Task prompt | From the first line to the last, reproduce the data exactly.
++++ Information ++++
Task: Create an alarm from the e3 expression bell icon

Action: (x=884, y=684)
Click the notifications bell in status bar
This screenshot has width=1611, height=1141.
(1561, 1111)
++++
Task solution |
Task: Create an alarm from the e3 expression bell icon

Action: (x=884, y=684)
Click the notifications bell in status bar
This screenshot has width=1611, height=1141.
(1561, 1111)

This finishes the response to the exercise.